In Julian Meyrick's stylish production the play fizzes from witticism to witticism, lurching through Paige's surreal and disgusting courses (Primodial Soup, Apocalypse of Lobster and, for dessert, Frozen Waste, each as nasty as they sound) towards what you know will be a black conclusion. Meyrick and designer Ralph Myers boldly set the play in the round, on an unadorned parquet revolve. Although this mucks up Buffini's "Last Supper" metaphor - the play is clearly written to be performed on a proscenium arch stage, with Da Vinci's painting as a visual reference - it permits some pretty flash scene changes, with neurotic violin music by Tim Dargaville highlighting a choreographic satire of social manners.

I am no nationalist, and abhor nationalistic arguments about art. But Dinner reminded me that we are a colony: we still bow to the Queen of England, although our interest is now lodged in the US Reserve Bank. Even if it did live up to its pretensions as social satire (the jury's out on that one), Dinner is so specifically English that it's hard to see the point of producing it here.

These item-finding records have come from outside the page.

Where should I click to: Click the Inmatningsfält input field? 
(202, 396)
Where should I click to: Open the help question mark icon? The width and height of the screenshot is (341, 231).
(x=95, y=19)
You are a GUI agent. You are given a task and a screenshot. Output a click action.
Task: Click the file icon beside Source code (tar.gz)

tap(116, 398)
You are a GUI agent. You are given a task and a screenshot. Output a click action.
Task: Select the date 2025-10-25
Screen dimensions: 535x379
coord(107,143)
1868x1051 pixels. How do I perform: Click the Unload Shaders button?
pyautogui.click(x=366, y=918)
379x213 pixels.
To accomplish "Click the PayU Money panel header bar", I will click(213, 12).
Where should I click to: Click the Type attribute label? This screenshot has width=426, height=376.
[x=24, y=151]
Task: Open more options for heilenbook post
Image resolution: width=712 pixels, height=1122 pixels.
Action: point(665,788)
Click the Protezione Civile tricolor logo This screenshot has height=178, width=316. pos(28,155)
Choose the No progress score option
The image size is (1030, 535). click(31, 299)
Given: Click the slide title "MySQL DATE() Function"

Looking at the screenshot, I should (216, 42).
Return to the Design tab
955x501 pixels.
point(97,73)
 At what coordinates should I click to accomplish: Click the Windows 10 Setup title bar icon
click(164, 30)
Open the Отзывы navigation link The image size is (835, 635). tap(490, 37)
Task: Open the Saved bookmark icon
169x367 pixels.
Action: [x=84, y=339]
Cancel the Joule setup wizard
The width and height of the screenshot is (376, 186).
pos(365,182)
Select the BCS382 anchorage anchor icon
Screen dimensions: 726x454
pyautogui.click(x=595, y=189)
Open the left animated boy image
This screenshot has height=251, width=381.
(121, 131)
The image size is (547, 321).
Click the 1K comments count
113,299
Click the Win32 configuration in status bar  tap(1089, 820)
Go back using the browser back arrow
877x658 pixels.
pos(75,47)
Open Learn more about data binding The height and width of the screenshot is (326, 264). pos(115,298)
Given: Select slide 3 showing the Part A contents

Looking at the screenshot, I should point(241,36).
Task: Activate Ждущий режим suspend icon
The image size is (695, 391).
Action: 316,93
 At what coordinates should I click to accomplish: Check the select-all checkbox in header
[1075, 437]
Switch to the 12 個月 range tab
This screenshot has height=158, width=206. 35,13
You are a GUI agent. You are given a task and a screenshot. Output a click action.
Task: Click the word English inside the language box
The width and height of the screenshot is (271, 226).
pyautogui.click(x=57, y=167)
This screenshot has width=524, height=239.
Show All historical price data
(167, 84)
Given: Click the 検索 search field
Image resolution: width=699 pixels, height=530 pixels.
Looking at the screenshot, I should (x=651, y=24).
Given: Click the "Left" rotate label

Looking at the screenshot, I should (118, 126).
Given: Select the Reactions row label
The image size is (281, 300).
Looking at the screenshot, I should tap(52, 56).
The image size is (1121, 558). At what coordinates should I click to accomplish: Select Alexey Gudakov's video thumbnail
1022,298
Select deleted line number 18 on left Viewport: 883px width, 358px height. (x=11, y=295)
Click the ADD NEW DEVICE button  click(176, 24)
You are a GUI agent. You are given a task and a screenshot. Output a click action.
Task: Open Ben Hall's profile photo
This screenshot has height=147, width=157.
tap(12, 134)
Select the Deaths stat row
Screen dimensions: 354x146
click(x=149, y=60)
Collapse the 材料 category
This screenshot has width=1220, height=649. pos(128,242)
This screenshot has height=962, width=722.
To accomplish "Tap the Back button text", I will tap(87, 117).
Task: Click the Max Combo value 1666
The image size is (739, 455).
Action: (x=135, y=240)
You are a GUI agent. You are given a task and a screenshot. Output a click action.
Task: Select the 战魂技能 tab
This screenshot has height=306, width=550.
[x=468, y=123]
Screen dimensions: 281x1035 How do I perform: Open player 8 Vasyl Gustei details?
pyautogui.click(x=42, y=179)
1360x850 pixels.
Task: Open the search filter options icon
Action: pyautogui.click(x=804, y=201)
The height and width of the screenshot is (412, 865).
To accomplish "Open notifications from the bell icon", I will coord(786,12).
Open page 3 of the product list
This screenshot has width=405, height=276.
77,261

After all, what has Cool Britannia, Tony Blair's amoral and materialistic Brave New World, got to do with us? Our local brand of moral bankruptcy is of an entirely different breed: lacking the strange arrogance of having lost an empire, our crassnesses are underlaid by insecurity - what Donald Horne once famously dubbed the "cultural cringe". One of the cringe's symptoms is, not unincidentally, the way that insubstantial West End hits are picked up for our main stages. Dinner is as determinedly superficial as its characters or the social milieu it purports to criticise, and while it aims for the profundities of tragedy, can only attain the brief frisson of shock or surprise. Its pretensions towards absurdist drama can't excuse the emotional falsity of some its dramatic surprises, and it's this lack of emotional torque which makes it so forgettable.

If Dinner were a more profound play, it wouldn't matter where it was set. Unlike the work of Chekhov, or Orton, or Wilde, Buffini's play doesn't transcend its specific origins to enter the generous amplitudes of art. An afternoon's diversion, for sure; but one that painlessly drains out of your psyche, changing nothing.